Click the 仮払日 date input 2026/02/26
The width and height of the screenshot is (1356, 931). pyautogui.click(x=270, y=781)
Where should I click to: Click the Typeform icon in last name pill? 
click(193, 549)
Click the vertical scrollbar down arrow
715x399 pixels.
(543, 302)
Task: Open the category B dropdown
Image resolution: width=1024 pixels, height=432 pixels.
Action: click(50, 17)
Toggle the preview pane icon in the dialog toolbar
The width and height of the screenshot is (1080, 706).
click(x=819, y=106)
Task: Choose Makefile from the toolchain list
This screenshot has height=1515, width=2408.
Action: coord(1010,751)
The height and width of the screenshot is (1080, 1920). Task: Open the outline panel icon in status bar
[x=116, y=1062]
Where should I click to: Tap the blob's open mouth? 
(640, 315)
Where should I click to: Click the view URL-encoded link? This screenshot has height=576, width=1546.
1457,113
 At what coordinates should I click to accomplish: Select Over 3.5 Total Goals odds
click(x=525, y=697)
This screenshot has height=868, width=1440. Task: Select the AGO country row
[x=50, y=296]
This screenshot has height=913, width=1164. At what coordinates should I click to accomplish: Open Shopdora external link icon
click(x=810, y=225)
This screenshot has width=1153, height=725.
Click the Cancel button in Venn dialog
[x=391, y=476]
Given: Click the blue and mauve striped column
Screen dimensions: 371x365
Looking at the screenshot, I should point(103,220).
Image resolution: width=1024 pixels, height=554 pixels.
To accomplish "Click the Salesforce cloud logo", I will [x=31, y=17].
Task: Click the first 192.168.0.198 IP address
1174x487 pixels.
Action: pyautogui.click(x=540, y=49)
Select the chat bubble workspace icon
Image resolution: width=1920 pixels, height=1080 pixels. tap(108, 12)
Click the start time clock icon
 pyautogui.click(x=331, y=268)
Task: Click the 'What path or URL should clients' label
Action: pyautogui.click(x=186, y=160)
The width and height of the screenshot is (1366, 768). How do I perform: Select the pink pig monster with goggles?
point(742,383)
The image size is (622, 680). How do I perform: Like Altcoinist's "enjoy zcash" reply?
++++++++
What is required.
Please reproduce every one of the records above word for word, with each line left unchanged.

Solution to the problem.
Click the 仮払日 date input 2026/02/26
The width and height of the screenshot is (1356, 931). pyautogui.click(x=270, y=781)
Where should I click to: Click the Typeform icon in last name pill? 
click(193, 549)
Click the vertical scrollbar down arrow
715x399 pixels.
(543, 302)
Task: Open the category B dropdown
Image resolution: width=1024 pixels, height=432 pixels.
Action: click(50, 17)
Toggle the preview pane icon in the dialog toolbar
The width and height of the screenshot is (1080, 706).
click(x=819, y=106)
Task: Choose Makefile from the toolchain list
This screenshot has height=1515, width=2408.
Action: coord(1010,751)
The height and width of the screenshot is (1080, 1920). Task: Open the outline panel icon in status bar
[x=116, y=1062]
Where should I click to: Tap the blob's open mouth? 
(640, 315)
Where should I click to: Click the view URL-encoded link? This screenshot has height=576, width=1546.
1457,113
 At what coordinates should I click to accomplish: Select Over 3.5 Total Goals odds
click(x=525, y=697)
This screenshot has height=868, width=1440. Task: Select the AGO country row
[x=50, y=296]
This screenshot has height=913, width=1164. At what coordinates should I click to accomplish: Open Shopdora external link icon
click(x=810, y=225)
This screenshot has width=1153, height=725.
Click the Cancel button in Venn dialog
[x=391, y=476]
Given: Click the blue and mauve striped column
Screen dimensions: 371x365
Looking at the screenshot, I should point(103,220).
Image resolution: width=1024 pixels, height=554 pixels.
To accomplish "Click the Salesforce cloud logo", I will [x=31, y=17].
Task: Click the first 192.168.0.198 IP address
1174x487 pixels.
Action: pyautogui.click(x=540, y=49)
Select the chat bubble workspace icon
Image resolution: width=1920 pixels, height=1080 pixels. tap(108, 12)
Click the start time clock icon
 pyautogui.click(x=331, y=268)
Task: Click the 'What path or URL should clients' label
Action: pyautogui.click(x=186, y=160)
The width and height of the screenshot is (1366, 768). How do I perform: Select the pink pig monster with goggles?
point(742,383)
The image size is (622, 680). How do I perform: Like Altcoinist's "enjoy zcash" reply?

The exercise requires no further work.